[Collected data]
++++
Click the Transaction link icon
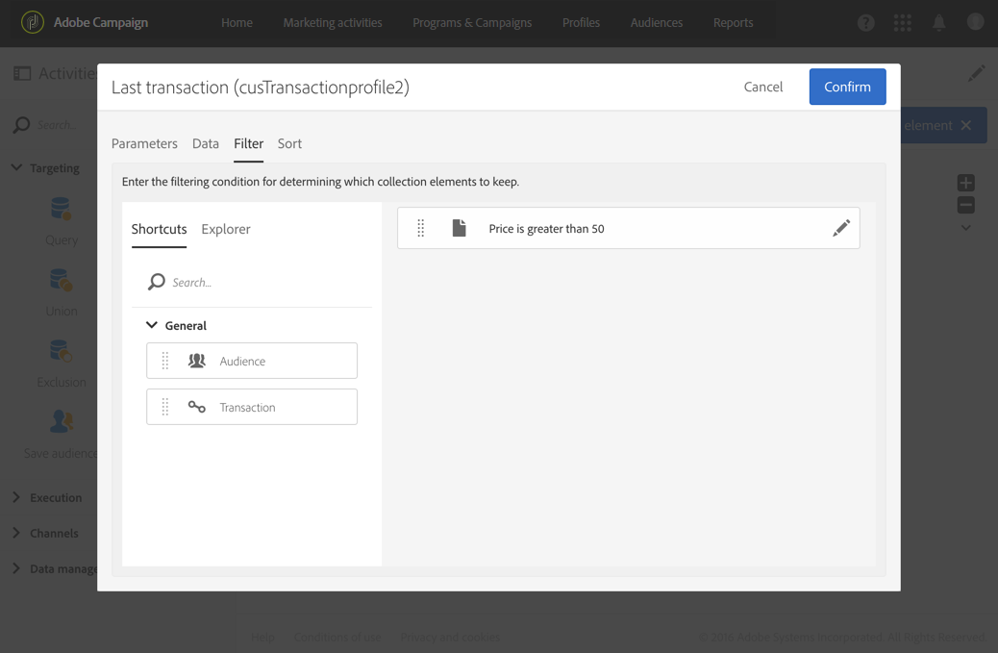998x653 pixels. 197,407
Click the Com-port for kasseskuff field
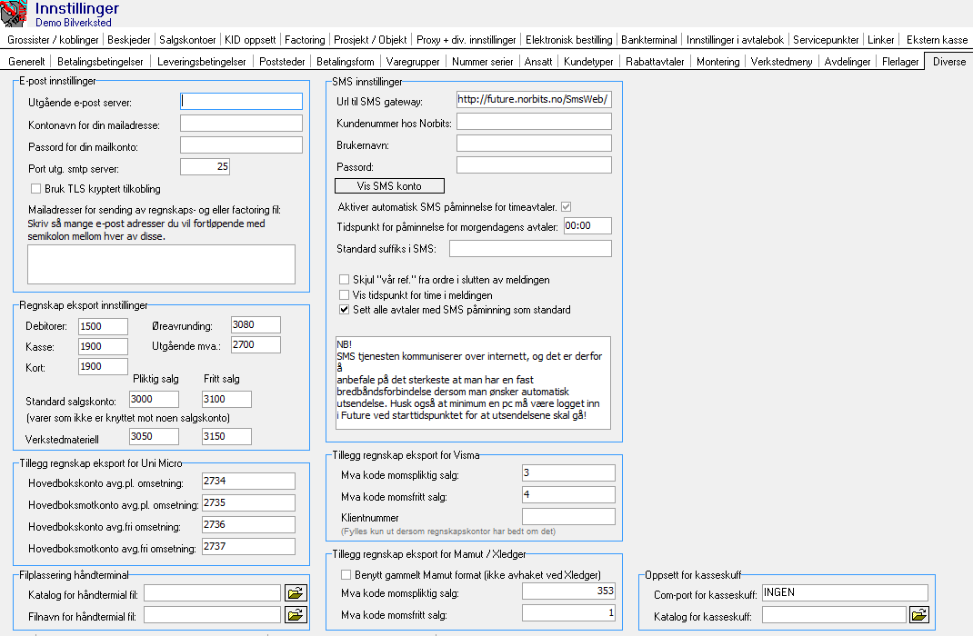 844,593

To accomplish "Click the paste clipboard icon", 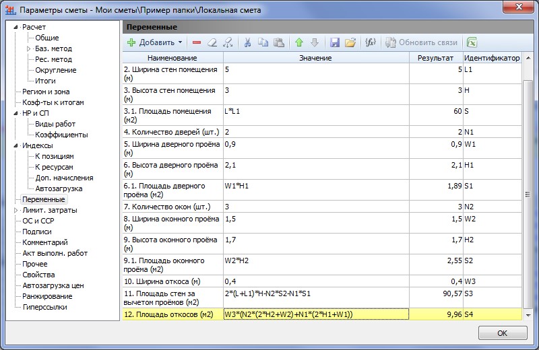I will point(279,42).
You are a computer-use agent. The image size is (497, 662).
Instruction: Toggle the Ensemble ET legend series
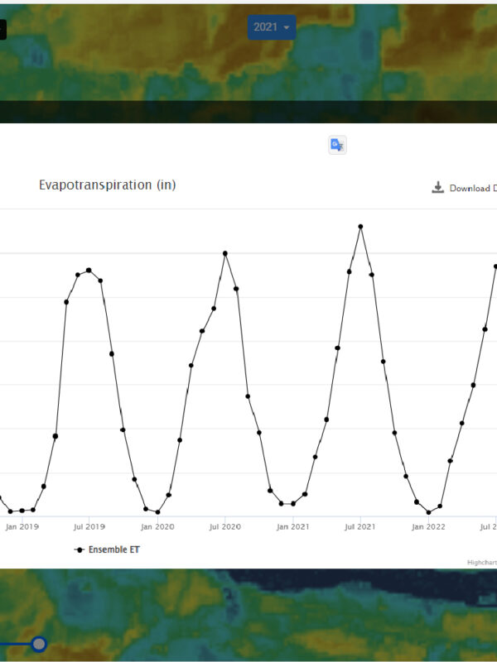click(x=108, y=549)

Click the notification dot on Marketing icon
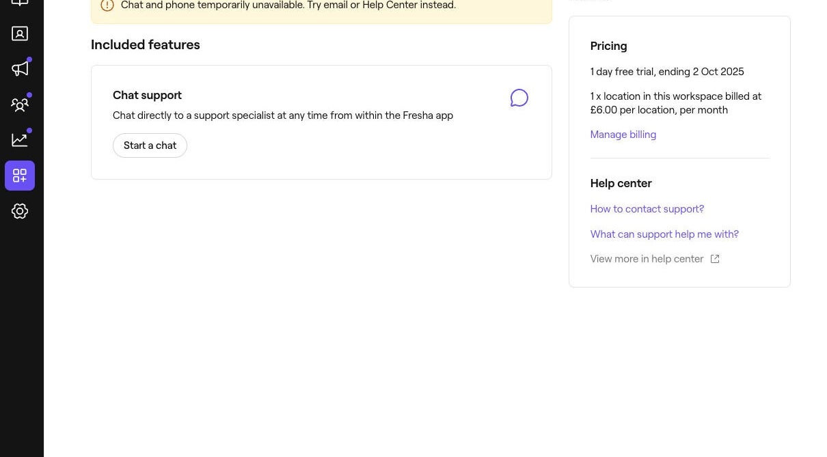(x=29, y=59)
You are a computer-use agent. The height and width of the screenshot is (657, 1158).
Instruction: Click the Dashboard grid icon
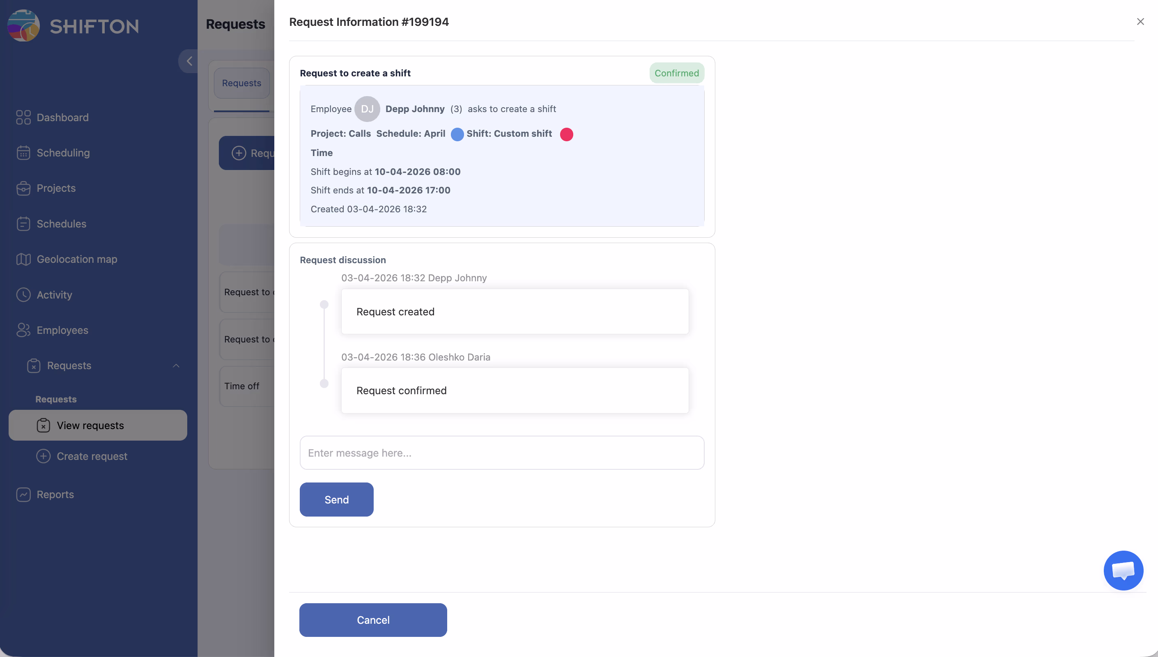[23, 117]
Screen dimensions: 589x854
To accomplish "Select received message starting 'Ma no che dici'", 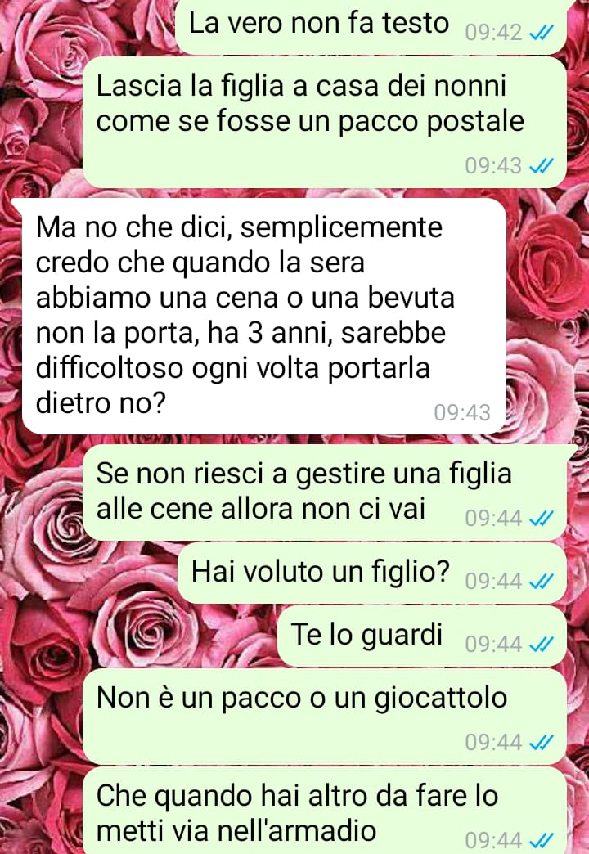I will (x=264, y=316).
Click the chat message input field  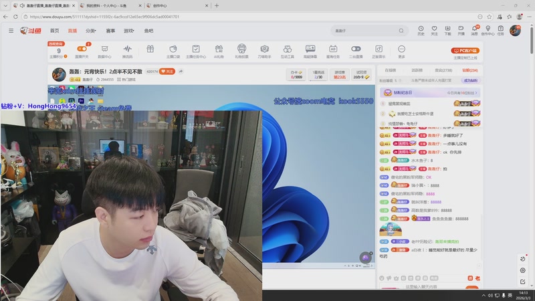pos(428,287)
++++
--- Your task ---
Go through the entries above and report each line with the string "computer" in it.

--- Answer space ---
You are a computer-use agent. The image size is (497, 662).
You are a computer-use agent. The height and width of the screenshot is (657, 1158).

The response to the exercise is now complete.